- **Problem**: Filter the entries for the word "pixels". Copy each line in which it occurs.

*** Opening Input ***

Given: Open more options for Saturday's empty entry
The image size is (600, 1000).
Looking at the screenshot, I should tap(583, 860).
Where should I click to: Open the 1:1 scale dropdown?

*** Closing Input ***
*** Opening Input ***

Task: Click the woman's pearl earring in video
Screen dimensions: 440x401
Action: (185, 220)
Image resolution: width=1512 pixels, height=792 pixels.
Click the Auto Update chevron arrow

*** Closing Input ***
*** Opening Input ***

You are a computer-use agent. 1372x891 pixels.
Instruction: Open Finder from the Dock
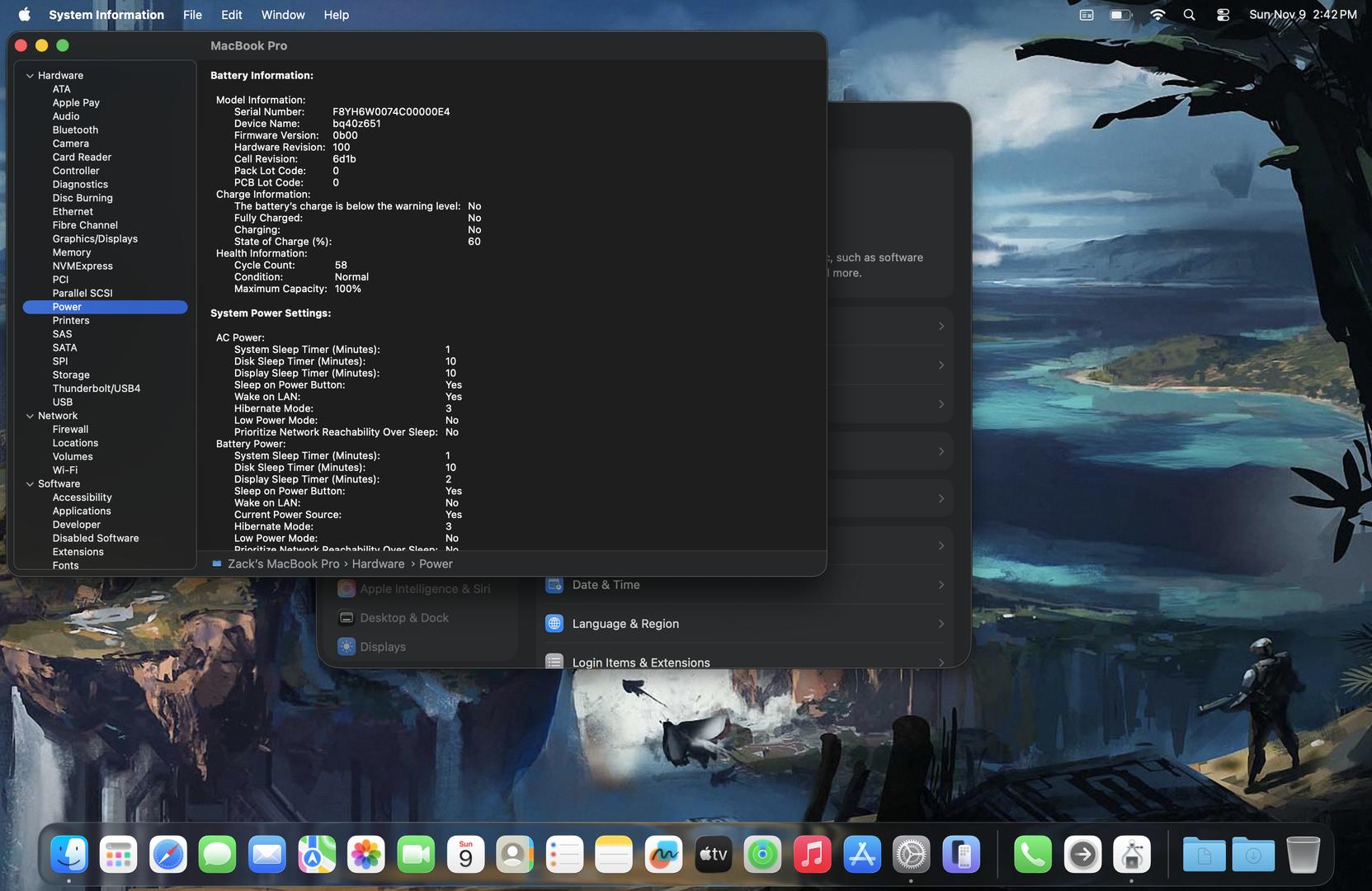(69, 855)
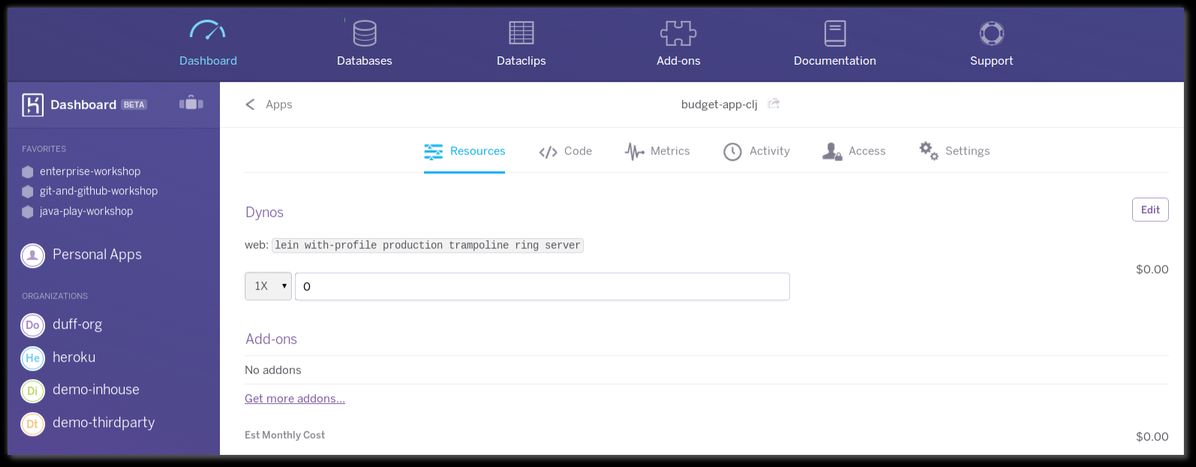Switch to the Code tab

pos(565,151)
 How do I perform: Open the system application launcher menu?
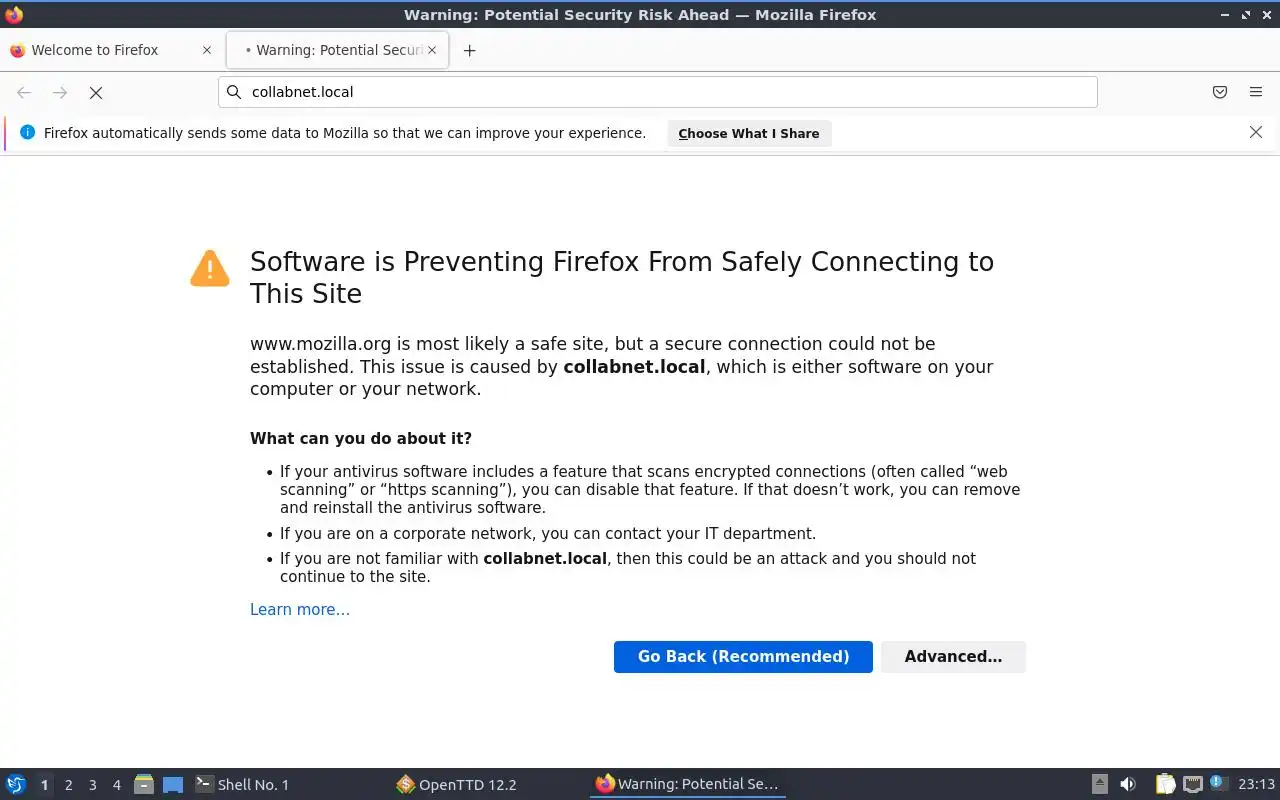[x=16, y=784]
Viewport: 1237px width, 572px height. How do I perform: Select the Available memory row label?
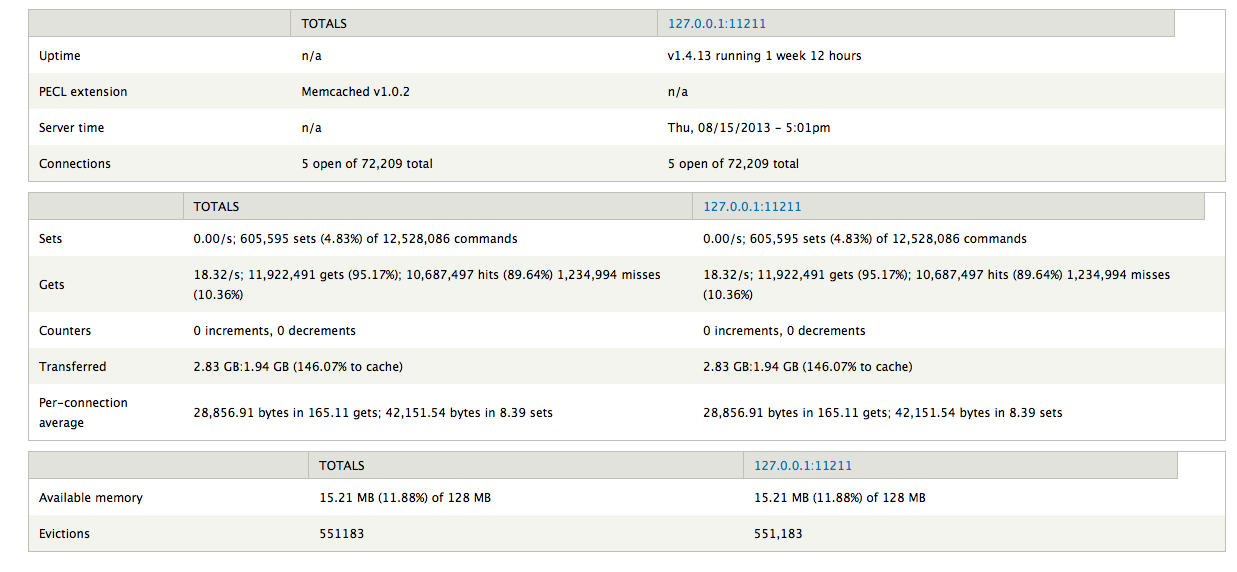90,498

*** Closing Input ***

- **Response box**:
Image resolution: width=1512 pixels, height=792 pixels.
You are a computer-use agent. 1372x891 pixels.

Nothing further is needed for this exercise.